George Parrot, also known as George Francis Warden, George Manuse, 
George Curry, and Big Nose George, is infamous not only for being hanged 
as an outlaw 
<http://www.legendsofamerica.com/LA-OutlawsandLegends.html>, but also 
for being the only man in American history who became a pair of shoes 
after his death.

Global-local is also devastating to your do it on the "cheap" argument.  
Cheap as compared to what?  Without shared knowledge of what resources 
localities have to mobilize for local change, the judge or "teacher" 
will most likely steer the students in the wrong direction. 

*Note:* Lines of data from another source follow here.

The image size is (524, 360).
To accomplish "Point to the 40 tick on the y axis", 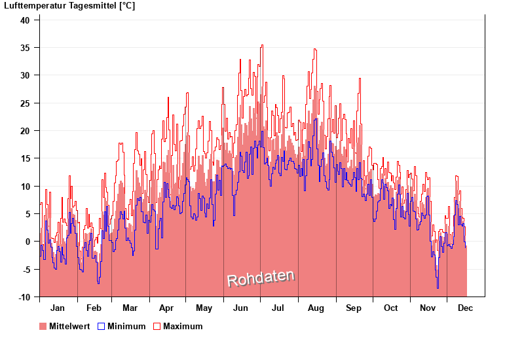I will click(x=25, y=20).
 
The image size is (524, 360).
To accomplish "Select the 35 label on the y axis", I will click(x=25, y=48).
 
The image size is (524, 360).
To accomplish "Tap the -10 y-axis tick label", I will click(x=24, y=297).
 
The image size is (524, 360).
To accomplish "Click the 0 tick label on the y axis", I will click(x=28, y=242).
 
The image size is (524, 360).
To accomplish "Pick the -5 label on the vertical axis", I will click(x=25, y=270).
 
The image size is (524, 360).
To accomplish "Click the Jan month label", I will click(x=58, y=308).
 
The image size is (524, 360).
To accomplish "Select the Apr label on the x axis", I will click(x=166, y=308).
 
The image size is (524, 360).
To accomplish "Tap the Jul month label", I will click(x=278, y=308).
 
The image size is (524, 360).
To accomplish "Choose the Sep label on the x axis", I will click(x=354, y=308).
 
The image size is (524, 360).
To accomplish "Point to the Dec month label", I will click(x=466, y=308).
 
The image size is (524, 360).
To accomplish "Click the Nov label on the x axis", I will click(x=428, y=308).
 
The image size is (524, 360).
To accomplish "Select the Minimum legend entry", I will click(x=126, y=326).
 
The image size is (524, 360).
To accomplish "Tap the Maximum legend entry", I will click(x=183, y=326).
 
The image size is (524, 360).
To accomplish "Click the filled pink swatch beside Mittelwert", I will click(x=43, y=326).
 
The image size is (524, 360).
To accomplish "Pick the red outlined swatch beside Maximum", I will click(x=157, y=326).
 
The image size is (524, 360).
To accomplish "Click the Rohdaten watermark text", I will click(x=261, y=278).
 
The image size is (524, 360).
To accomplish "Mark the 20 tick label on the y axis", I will click(x=25, y=131).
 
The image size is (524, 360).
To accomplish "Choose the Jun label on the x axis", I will click(x=240, y=308).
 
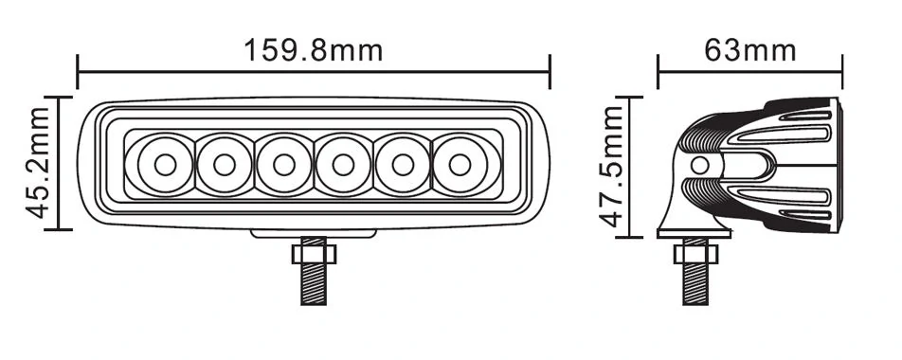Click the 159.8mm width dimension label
coord(314,48)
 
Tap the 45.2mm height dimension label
coord(38,162)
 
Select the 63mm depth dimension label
coord(750,48)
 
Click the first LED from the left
coord(165,165)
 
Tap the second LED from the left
coord(224,165)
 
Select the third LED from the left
coord(282,165)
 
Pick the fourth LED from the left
coord(342,165)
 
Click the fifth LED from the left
coord(401,165)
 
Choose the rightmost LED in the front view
coord(460,165)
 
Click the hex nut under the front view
coord(313,253)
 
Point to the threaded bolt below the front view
coord(313,284)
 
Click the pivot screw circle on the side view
coord(700,166)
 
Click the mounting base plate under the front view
coord(313,233)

2.  Debate as it is currently practiced does not equate with your 
"professional quality tek" vs. "non-professional tek" distinction.  What 
"professional" tek in debate are you referring to? Research? While a 
great many debaters have gone on to engage with politics and the law, a 
great many others have excelled in other areas.  I have yet to realize 
the futility of debate's ability to provide a lot of skill that 
translate into pedagogical power.  Pedagogical benefits of today's 
debate have been flushed out by people far more articulate on the issue 
than I.  However, you're certainly not winning a 100% takeout between 
national level policy and the ability for a debater to take the lessons 
learned in their experiences in debate and apply them to local 
activism.  With that said, I find it highly unlikely that if a student 
is trained in professional quality studio technology that they would not 
be able to get media jobs at local venues. 

Andy Ellis wrote:
> Some very cool organizations train high school students to use 
> professional quality studio technology and techniques to produce 
> broadcast quality media.Often times in areas where students wouldnt 
> otherwise have these resources, programs discuss the necessity of 
> bringing unheard youth voices into the mainstream. While very cool and 
> definitly helpful for the students involved, because of the exclusive 
> nature of being a mainstream media maker it is perhaps likely that 1 
> out of 25 students will be able to translate that skill into a career 
> as a mainstream media maker. Perhaps 3 more of that 25 will get jobs 
> in the industry but ultimatly not ones that allow them to exert 
> control over the media as it effects the world. The other 22 will have 
> a valuble experience but for the most part will not actualize the 
> media making goal of the activity.
> Consider in the alternative a world where less money is spent on 
> equipment and  more students participate. Instead of aiming to make 
> media that effects the mainstream, the focus  is on using tools 
> commonly avaialble  to everybody, handicams and computers,  and  the 
> colective power of the students to produce  media  for  internet and 
> local dvd distribution.While sharing a goal of bringing unheard youth 
> voices into the world, the mainstream is less significant of a focus, 
> not that its not a coordinate in the questions youth attempt to answer 
> through media, but a more tangible goal of teaching folks the skills 
> they need to use video to build support for an achievable local goal 
> is thought to be a better training tool, for continued use of the 
> skills to connect to real world change.  If 25 students participated 
> its likely that maybe 10 of them would have a job that utilized 
> media,perhaps working with a community organization or a school,  but 
> probably likey that 20 of them would use the skills they had learned 
> in work that they did toward some productive end tied to the mission 
> of the training they had.
> Program A probably is less likely to engage in real world politics 
> than program b.
> Program B is probably more likely to effect the mainstream media as a 
> result of local success than program A is by a direct approach to the 
> mainstream.
> Program B is more likely to teach skills that apply to day to day life 
> Whereas Program A teaches skills that are useful in process(often when 
> people from program a realize the futility of its mission and the 
> anachronistic nature of its focus and go to program b) but  very 
> infrequently toward the  stated goal of program a pedagogical design.